列表“名稱”和“貓”包含從較長列表“名稱”和“貓”中隨機選擇的100個樣本。 我們使用了來自python 隨機模塊的樣本函數。
It is time add these two categorical features to the dataframe.
現在是時候將這兩個分類功能添加到數據框中了。
df.insert(0, 'names', names)df['cats'] = catsdf.head()
We added two new columns with two different ways. df[‘col’] = col adds the new column at the end. We can specify the location of new column using insert function as we did with “names” column.
我們以兩種不同的方式添加了兩個新列。 df ['col'] = col在末尾添加新列。 我們可以像使用“名稱”列那樣使用插入函數指定新列的位置。
Consider we are interested in the rows in which “num_1” is greater than “num_2”. The following two lines of codes accomplish this task and displays the first five rows.
考慮我們對“ num_1”大于“ num_2”的行感興趣。 以下兩行代碼完成了此任務并顯示了前五行。
df[df.num_1 > df.num_2][:5]df.query('num_1 > num_2')[:5]You can use either one but I prefer query function. I think it is simpler in case of more complex filters. If we want to see the comparison of “num_1” and “num_2” based on different categories(“cats”), we can apply groupby function on filtered dataframe.
您可以使用任何一個,但我更喜歡查詢功能。 我認為在使用更復雜的過濾器的情況下更簡單。 如果要查看基于不同類別(“貓”)的“ num_1”和“ num_2”的比較,可以對過濾的數據幀應用groupby函數。
df1 = df.query('num_1 > num_2') [['cats','names']].groupby('cats').count().reset_index()df1
The column “names” is irrelevant here and just selected to be able to count rows.
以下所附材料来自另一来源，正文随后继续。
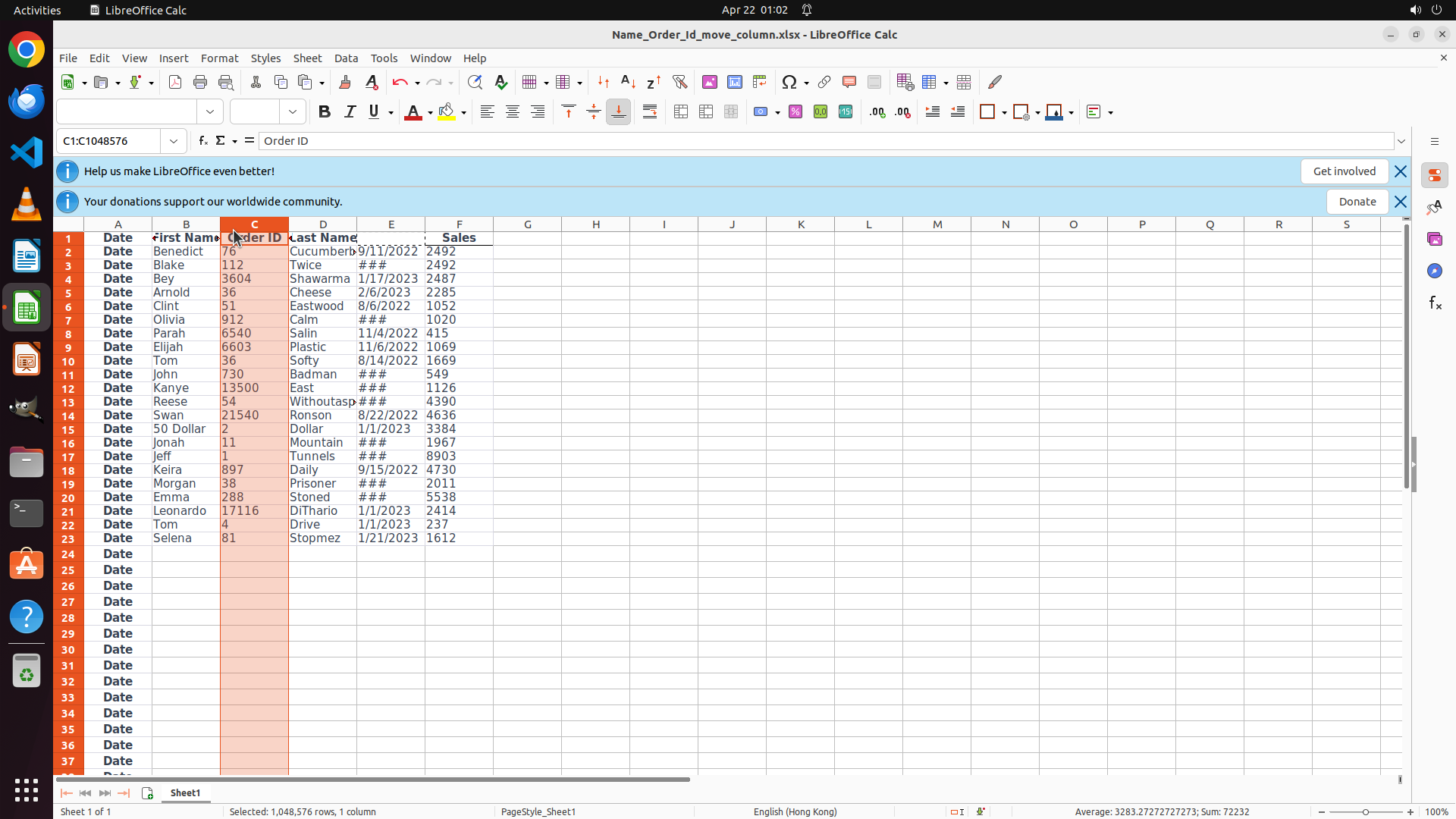Open the Functions sidebar panel
Image resolution: width=1456 pixels, height=819 pixels.
[x=1435, y=303]
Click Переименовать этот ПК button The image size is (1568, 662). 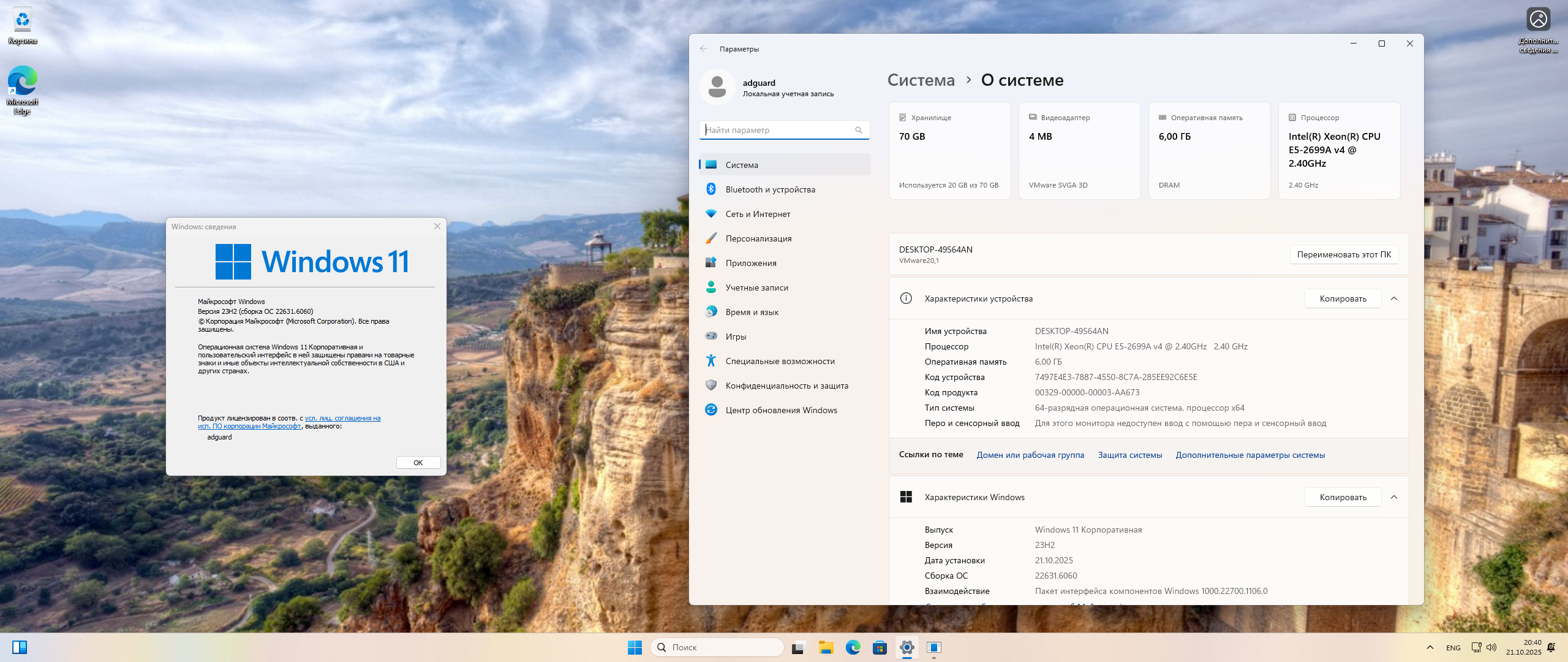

It seems like categories C and D have more rows in which “num_1” is higher than “num_2”. However, these numbers do not make sense unless we know how many rows each category has in the entire dataframe.
列“名稱”在這里無關緊要,只是為了能夠計算行而選擇。 似乎類別C和D具有更多的行,其中“ num_1”高于“ num_2”。 但是,除非我們知道每個類別在整個數據框中具有多少行,否則這些數字沒有意義。
ser = df['cats'].value_counts()df2 = pd.concat((df1,ser), axis=1)df2.rename(columns={'names':'num_1>num_2', 'cats':'total'}, inplace=True)df2We have created a series that contains the count of each category in cats column using value_counts. Then we combined df1 and ser with concat function and renamed the columns. The final dataframe df2 shows the total number of rows for each category as well as the number of rows that fits the filtering argument.
我們使用value_counts創建了一個包含cats列中每個類別的計數的系列。 然后,我們將df1和ser與concat函數結合在一起,并重命名了列。 最終數據框df2顯示每個類別的總行數以及適合過濾參數的行數。
Assume we want to see the average value in “num_4” for each category in “cats” but we want these values for only a few names. In this case, we can use isin method for filtering and then apply groupby.
假設我們希望看到“貓”中每個類別的平均值“ num_4”,但我們只希望這些名稱只包含幾個名稱。 在這種情況下,我們可以使用isin方法進行過濾,然后應用groupby 。
name = ['Ashley','Betty','Mike']df[df.names.isin(name)][['cats','num_4']].groupby('cats').mean()If the number of occurrences is also needed, we can apply multiple aggregate functions on groupby.
如果還需要出現次數,則可以在groupby上應用多個聚合函數。
name = ['Ashley','Betty','Mike']df[df.names.isin(name)][['cats','num_4']].groupby('cats').agg(['mean','count'])We have 4 different measurements stored in 4 different columns. We can combine them in one column and indicate the name of measurement in another column. Here is the original dataframe:
我們在4個不同的列中存儲了4個不同的度量。 我們可以將它們合并在一個列中,并在另一列中指示測量名稱。 這是原始數據框:
Melt function can be used to achieve what I just described.
融化功能可用于實現我剛剛描述的功能。
df_melted = df.melt(id_vars=['names','cats'])df_melted.head()Melt is especially useful when working with wide dataframes (i.e. lots of features). For instance, if we had 100 different measurements (num_1 to num_100), it would be much easier to do analysis on a melted dataframe.
當使用寬數據框(即許多功能)時,融解特別有用。 例如,如果我們有100個不同的測量值(從num_1到num_100),則在融化的數據幀上進行分析會容易得多。
Our dataframe contains measurements so it is likely that we update the dataframe by adding new measurements. Let’s say we update the dataframe with the new_row below.
我們的數據框包含測量值,因此我們很可能會通過添加新的測量值來更新數據框。 假設我們使用下面的new_row更新數據框。
new_row = {'names':'Mike', 'num_1':0.678, 'num_2':0.345,'num_3':3, 'num_4':[68,80], 'cats':'C'}df_updated = df.append(new_row, ignore_index=True)
df_updated.tail()
The new_row is added but there is a problem. It contains a couple of values for in “num_4” . We should have them in separate rows. The explode function of pandas can be used for this task.
添加了new_row,但是有問題。 它在“ num_4”中包含幾個值。 我們應該將它們放在單獨的行中。 熊貓的爆炸功能可用于此任務。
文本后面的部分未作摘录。